Possessive determiners constitute a sub-class the determiners which modify a noun through attributing possession (or various other sense of belonging) to someone or something.

They are likewise known as possessive adjectives, although the latter term is periodically used v a wider meaning.

Examples in English include possessive forms the the an individual pronouns, namely: my, your, his, her, its, our and their, however excluding those forms such as mine, yours, "ours, and also theirs the are offered as possessive pronouns but not as determiners.

See more: On The Word Gotten Is An Example Of The Word “Gotten”, On The Use Of The Word 'Gotten'

The words my, your, etc.

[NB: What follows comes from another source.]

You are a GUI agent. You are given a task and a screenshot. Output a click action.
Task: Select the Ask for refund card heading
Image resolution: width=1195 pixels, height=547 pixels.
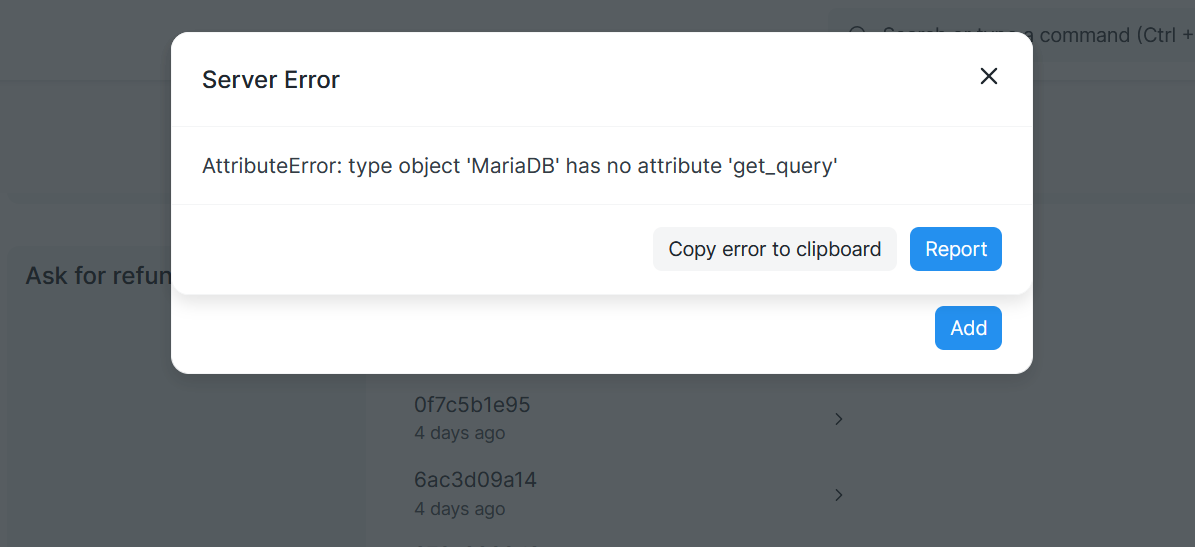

Are occasionally classified, in addition to mine, yours etc., as own pronouns or genitive pronouns, since they room the own (or genitive) develops of the ordinary an individual pronouns I, you etc.

However, unlike many other pronouns, they do not act grammatically as stand-alone nouns, yet instead qualify an additional noun – as in my book (contrasted v that"s mine, because that example, where mine substitutes because that a finish noun phrase such as my book).

For this reason, various other authors border the term "possessive pronoun" come the group of indigenous mine, yours etc. That substitute directly for a noun or noun phrase.

Some authors who divide both to adjust of words as "possessive pronouns" or "genitive pronouns" use the terms dependent/independent or weak/strong to refer, respectively, come my, your, etc. And mine, yours, etc.

for example, under this scheme, my is termed a dependent possessive pronoun and mine one independent possessive pronoun.